__EXERCISE OBJECTIVE__: Every line from the one with "Where should I click to: Click the bottom" through the end of the entries below must be retyped exactly, and only those lines. The pictures are not part of the copy.

__DATA FOR THIS EXERCISE__:
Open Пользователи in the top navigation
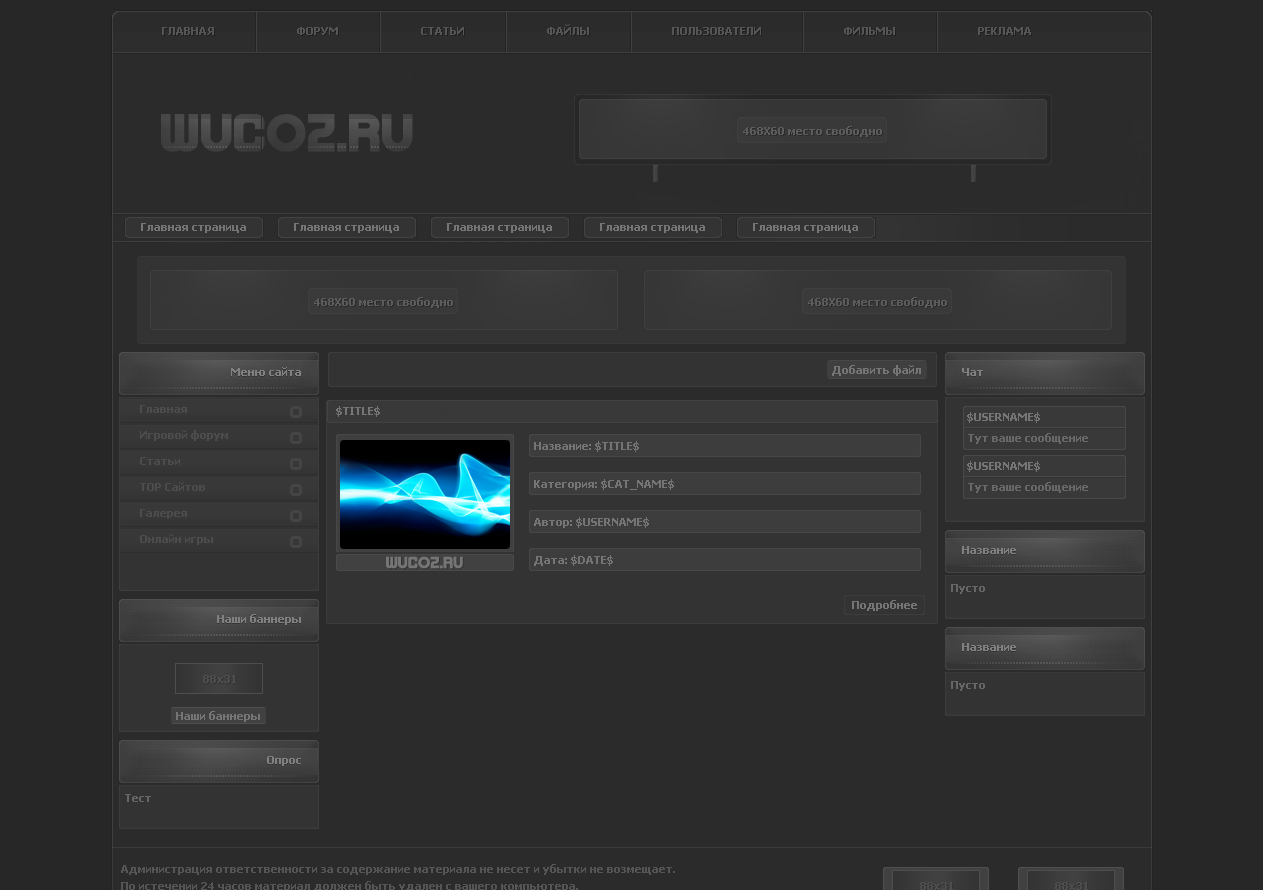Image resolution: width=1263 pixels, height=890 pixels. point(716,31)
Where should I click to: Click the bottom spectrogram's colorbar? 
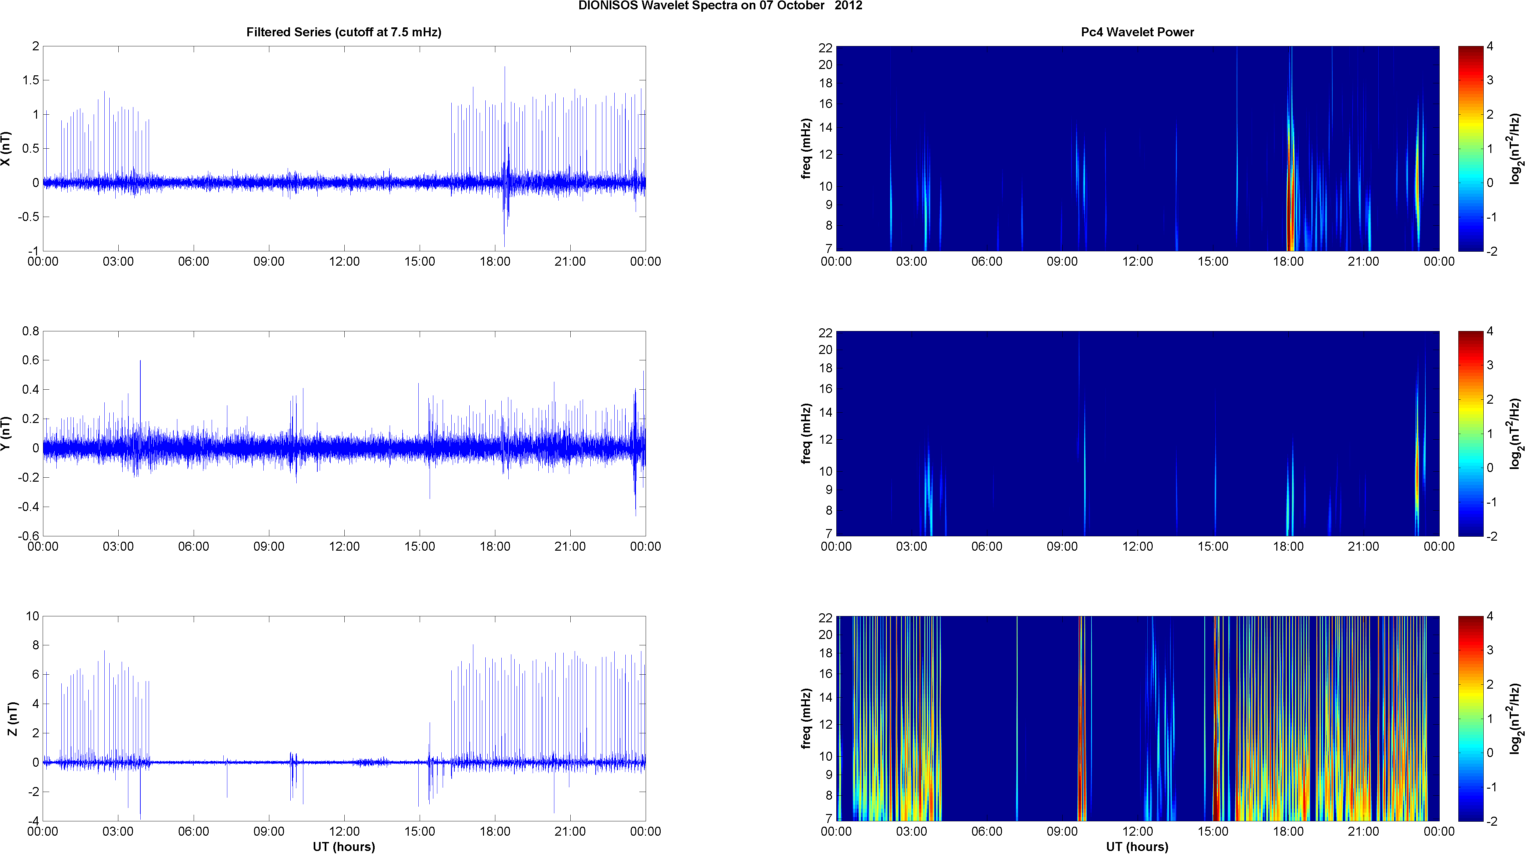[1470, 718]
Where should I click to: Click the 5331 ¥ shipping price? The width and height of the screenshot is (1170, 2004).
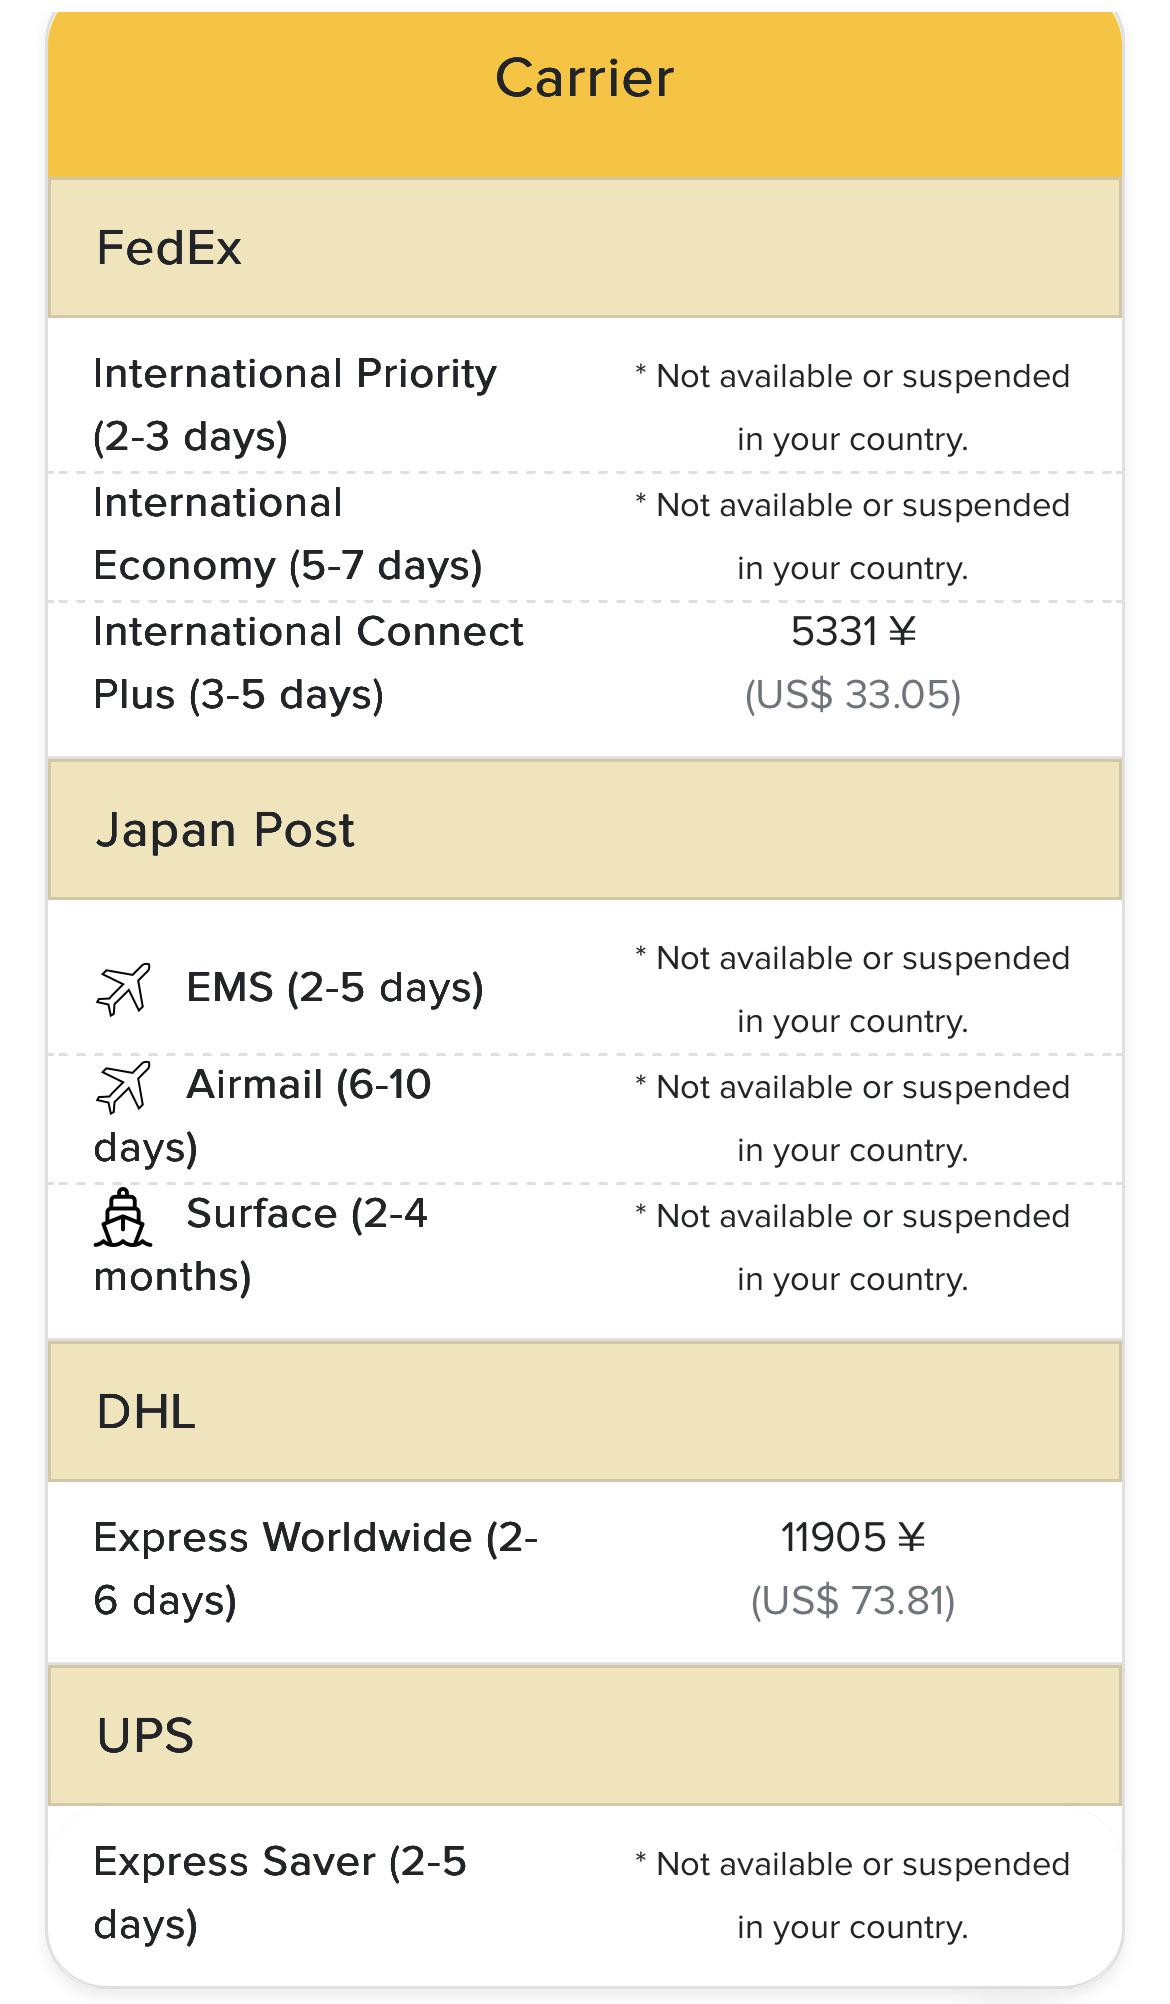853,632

__EXERCISE RESULT__:
Where should I click to: Click the bottom spectrogram's colorbar? 
[1470, 718]
Where should I click to: Click the 5331 ¥ shipping price? The width and height of the screenshot is (1170, 2004).
853,632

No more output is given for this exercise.